You do that through random means of the within-level factor. This assumes that the between-level variation in the indicators is only due to the factor, not item-specific. This then calls for equality of factor loadings across levels:
%within% fw by y1 y2-y10 (2-10); %between% fb by y1 y2-y10 (2-10);
Often, however, the between-level variation is item-specific and the above model doesn't fit.
Edward Mak posted on Thursday, August 14, 2008 - 9:33 pm
Thank you for your quick reply. ButI do not understand the program you wrote. Could you briefly explan it ?
Thank you very much.
Edward Mak posted on Thursday, August 14, 2008 - 9:47 pm
I have three more questions. when i read the user guide, variables such as m, w, etc were used. I know m = mean, and w=within, etc. But is it the default meaning. When we use m, Mplus will think it as mean?

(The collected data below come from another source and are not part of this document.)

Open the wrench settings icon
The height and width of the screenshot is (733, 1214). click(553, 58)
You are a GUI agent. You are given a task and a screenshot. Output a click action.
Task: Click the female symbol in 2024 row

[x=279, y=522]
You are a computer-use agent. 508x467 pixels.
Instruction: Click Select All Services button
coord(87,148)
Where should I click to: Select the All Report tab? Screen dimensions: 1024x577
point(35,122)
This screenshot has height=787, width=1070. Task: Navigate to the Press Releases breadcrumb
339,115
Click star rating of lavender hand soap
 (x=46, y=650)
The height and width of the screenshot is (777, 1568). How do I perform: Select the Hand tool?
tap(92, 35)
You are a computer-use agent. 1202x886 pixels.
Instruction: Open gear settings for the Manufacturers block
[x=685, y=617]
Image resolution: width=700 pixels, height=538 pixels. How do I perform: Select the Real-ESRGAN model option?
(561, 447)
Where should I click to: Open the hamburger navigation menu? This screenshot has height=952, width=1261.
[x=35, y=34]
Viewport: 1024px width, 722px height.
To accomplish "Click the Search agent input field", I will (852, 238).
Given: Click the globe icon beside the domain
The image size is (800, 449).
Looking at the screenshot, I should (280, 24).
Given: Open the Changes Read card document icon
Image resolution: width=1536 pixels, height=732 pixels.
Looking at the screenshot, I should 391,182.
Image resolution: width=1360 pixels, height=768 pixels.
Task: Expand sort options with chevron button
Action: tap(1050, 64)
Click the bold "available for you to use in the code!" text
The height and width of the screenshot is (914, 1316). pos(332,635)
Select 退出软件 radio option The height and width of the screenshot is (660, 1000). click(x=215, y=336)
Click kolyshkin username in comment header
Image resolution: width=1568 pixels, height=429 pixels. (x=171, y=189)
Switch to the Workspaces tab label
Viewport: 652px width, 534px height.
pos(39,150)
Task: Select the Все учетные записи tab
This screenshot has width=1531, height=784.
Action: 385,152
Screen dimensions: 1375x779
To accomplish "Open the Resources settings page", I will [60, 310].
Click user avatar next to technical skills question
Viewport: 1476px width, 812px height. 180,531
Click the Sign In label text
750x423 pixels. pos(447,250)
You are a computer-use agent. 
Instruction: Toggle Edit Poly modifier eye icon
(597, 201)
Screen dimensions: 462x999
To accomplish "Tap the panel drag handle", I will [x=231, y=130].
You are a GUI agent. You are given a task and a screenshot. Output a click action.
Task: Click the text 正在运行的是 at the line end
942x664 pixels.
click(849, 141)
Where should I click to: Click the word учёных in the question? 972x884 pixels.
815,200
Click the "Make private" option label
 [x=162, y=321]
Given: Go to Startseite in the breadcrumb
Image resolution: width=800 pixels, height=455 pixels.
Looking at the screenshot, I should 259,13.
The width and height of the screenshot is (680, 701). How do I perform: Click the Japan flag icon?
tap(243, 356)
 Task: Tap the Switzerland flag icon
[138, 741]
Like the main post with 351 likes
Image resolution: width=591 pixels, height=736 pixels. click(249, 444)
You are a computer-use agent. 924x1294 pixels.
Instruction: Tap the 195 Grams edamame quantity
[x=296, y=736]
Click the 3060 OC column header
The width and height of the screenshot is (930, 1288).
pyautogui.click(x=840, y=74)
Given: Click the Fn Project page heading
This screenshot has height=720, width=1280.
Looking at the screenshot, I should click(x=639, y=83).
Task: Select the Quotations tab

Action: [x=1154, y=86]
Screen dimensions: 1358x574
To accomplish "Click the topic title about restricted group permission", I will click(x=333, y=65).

the second question is if m, w, etc were not default, how could i get it?
And the last question is, could you recommend any book to me about how to write Mplus program and how to interpret the results?
Please see the examples in Chapter 9 of the user's guide for an explanation of the language.
Please see page 15 of the user's guide for a description of the conventions we use in the user's guide examples. You understanding is not correct. They are only names. They have no impact on the analysis.
See Confirmatory Factor Analysis for Applied Research by Timothy A. Brown.
Xu, Man posted on Sunday, September 07, 2008 - 4:51 am
But why "... This then calls for equality of factor loadings across levels"?